By Jonah Goldberg
Friday, February 01, 2013
The Republicans are doomed. Conservatism is over.
President Obama is conducting a mop-up operation at this point.
That’s the basic consensus in places like New York City;
Washington, D.C.; and other citadels of blue America.
And let’s be fair, liberals have every reason to gloat —
a little. The GOP has its troubles. Long-term demographic trends;
often-irrational animosity from Hollywood, the media, and academia; a thumbless
grasp of the culture on the part of many Republicans: All of these things
create a headwind for the party and the broader conservative movement.

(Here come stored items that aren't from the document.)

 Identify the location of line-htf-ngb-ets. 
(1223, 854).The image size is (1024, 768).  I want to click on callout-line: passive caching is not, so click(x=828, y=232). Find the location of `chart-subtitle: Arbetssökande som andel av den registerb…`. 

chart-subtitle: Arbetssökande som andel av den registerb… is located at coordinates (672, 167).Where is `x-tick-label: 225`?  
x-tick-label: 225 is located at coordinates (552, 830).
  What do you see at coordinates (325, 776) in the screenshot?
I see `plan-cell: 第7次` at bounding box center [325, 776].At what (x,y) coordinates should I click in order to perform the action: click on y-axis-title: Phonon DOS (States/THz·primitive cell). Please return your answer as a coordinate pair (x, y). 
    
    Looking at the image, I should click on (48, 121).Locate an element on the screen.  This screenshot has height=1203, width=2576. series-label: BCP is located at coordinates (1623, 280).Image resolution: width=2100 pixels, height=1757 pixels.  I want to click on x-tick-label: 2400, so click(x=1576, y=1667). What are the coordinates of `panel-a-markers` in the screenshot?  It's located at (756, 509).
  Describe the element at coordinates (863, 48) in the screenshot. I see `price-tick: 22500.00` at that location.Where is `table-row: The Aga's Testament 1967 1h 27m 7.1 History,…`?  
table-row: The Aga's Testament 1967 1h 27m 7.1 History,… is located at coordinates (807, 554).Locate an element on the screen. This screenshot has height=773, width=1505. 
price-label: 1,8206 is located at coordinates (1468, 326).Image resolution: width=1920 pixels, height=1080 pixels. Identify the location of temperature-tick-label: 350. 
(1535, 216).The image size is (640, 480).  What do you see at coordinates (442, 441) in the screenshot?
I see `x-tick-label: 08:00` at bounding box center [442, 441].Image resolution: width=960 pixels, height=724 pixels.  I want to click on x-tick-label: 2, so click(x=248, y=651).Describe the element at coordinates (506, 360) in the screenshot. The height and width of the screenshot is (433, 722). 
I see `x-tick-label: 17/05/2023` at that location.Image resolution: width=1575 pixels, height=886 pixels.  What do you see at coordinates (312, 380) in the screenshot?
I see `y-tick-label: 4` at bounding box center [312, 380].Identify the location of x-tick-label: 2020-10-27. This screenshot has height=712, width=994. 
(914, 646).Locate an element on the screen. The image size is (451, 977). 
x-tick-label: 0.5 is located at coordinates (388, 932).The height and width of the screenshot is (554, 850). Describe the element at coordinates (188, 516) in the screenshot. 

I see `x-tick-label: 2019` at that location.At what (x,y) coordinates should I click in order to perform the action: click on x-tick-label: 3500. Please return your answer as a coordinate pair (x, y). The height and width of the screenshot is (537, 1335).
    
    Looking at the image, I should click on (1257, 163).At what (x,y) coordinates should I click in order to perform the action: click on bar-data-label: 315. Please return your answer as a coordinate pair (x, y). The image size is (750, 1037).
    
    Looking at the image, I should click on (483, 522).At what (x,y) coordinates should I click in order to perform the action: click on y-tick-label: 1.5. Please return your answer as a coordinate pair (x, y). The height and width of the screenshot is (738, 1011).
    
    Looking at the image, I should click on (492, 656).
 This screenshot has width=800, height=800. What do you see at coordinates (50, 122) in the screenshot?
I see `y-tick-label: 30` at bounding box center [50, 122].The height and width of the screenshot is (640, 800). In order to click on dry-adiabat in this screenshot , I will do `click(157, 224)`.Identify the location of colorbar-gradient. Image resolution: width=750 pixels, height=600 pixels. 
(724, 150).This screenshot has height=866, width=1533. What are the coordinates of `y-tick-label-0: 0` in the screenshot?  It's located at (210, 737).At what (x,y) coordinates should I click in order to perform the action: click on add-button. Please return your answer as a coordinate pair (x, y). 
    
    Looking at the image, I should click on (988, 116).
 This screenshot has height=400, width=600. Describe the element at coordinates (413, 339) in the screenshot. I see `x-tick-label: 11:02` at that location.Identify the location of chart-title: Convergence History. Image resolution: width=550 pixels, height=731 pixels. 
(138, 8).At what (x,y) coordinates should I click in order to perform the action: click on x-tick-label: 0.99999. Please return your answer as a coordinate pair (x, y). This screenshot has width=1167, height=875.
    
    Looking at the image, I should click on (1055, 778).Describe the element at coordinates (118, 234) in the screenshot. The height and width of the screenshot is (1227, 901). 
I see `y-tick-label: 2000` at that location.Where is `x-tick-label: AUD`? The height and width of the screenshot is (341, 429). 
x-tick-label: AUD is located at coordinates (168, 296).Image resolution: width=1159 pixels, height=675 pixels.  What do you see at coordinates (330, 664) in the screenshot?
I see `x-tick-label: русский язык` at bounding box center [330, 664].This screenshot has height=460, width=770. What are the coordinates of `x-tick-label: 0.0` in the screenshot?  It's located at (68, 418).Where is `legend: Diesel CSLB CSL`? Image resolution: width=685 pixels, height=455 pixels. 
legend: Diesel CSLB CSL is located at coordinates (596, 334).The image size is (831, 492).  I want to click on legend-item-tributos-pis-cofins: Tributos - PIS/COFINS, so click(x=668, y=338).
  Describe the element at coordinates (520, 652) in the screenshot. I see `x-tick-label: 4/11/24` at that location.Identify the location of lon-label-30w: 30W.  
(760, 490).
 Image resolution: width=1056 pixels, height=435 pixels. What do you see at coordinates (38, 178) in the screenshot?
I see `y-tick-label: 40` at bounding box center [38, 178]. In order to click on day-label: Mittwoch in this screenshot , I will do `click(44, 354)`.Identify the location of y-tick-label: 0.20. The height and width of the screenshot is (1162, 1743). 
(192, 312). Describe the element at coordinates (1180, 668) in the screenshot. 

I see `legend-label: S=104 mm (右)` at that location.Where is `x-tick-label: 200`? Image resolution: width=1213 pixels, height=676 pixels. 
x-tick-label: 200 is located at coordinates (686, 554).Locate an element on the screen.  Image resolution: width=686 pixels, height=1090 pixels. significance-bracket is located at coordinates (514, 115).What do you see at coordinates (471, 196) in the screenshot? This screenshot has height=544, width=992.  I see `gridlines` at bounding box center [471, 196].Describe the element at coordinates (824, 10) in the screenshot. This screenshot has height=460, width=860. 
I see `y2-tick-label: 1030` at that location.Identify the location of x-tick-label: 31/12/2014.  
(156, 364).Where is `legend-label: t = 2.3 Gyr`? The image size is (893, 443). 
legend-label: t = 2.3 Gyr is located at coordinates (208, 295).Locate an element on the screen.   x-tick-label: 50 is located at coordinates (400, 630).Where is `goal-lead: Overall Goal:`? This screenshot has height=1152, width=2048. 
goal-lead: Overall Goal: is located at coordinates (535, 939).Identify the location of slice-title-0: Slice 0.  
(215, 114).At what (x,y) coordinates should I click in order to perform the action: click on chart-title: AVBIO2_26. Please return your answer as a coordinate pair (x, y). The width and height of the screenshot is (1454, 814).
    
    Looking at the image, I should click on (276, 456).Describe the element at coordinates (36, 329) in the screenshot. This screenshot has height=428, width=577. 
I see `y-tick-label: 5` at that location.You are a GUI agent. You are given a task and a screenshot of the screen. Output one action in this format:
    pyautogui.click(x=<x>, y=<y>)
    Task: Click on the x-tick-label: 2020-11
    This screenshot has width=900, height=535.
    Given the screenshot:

But here’s the weird part. That’s all true of
presidential politics, but less so when it comes to state politics or even
other federal races. In 2010, the GOP had its best performance in congressional
races since 1938.
In North Carolina, a state that is supposed to represent
the trends benefitting Democrats — it’s attracting liberal northern
transplants, immigrants, high-tech workers, etc. — the GOP now has veto-proof
majorities in the state house and senate. Last November, North Carolina became
the 30th state with a GOP governor.
What gives?
There are a lot of possible explanations that are not
mutually exclusive. Obama is more popular than his party. Mitt Romney was less
popular than the ideas he had such a hard time expressing. Presidential
electorates are different.
This last one is definitely true when you compare who
voted in 2010 and who voted in 2012. The 2010 electorate was older and whiter.
The Obama coalition of 2012 included younger voters, minorities, and so-called
“low-information voters.”
No matter the merits of these observations, they don’t
fully explain why Republicans are doing so well on the policy front. In states
as diverse as Wisconsin, Indiana, Ohio, Nebraska, Michigan, New Jersey, Texas,
and a half-dozen others, Republicans have been implementing impressive — even
miraculous — reforms.
In pro-Obama Wisconsin, Governor Scott Walker beat back a
historic attack from organized labor. And Michigan — Michigan! — recently
became a right-to-work state, which I’m pretty sure is mentioned in the
AFL-CIO’s bylaws as a sign of the end times.
I think an overlooked part of the story is the fact that
Americans tend to see federal and local governments differently. At the local
level, people seem to have a better grasp that it’s their tax dollars at work.
They are far more sensitive to tax increases and more easily outraged by
spending boondoggles. They understand the importance of sustainable economic
growth.
This fact benefits Republicans, although state-level
Democrats tend to be more fiscally responsible at the local level as well.
(Rahm Emanuel is far more fiscally responsible as Chicago’s mayor than he ever
was as Obama’s chief of staff.)
Meanwhile, what gets Republicans elected at the local
level gets them in trouble at the federal level. Again, there are many reasons
for this. But I think one of them is that we’ve come to see the federal
government as some sort of mystical entity empowered to right all of the wrongs
in society. If there’s a problem, there “should” be a federal response, the
costs or feasibility of that response be damned.
While Romney’s infamous riff about the “47 percent” was
profoundly flawed, the simple reality is that millions of people who do, in
fact, pay federal income taxes do not care about those tax dollars in the same
way they care about their local tax dollars. This is true of people who get
more from the federal government than they pay in, but it’s also true for
millions of affluent voters as well.
Our presidents, Republican and Democrat alike, talk about
their “visions” for America, as if being a president requires you to impose
some quasi-religious vision on the country.
But the Democrats are simply better at talking about
government in spiritual terms. Indeed, such testifying is Obama’s one
indisputable gift. Democrats talk about the federal government doing things
we’d want God to do if God dabbled in public policy. They use the logic of
religion, which holds that there is a unitary and seamless nature to all good
things, and therefore no good thing government does should come at the expense
of some other good thing government might do. And, worst of all, they castigate
anyone who opposes more spending on, say, “the children” or “the environment”
as morally retrograde and “against children” and “against the environment.”
The challenge for Republicans is to convince the American
people that the government isn’t magic, and that all of its money is your
money, its debts your debts. I don’t think the GOP is doomed, but America might
be if Americans remain unconvinced too much longer.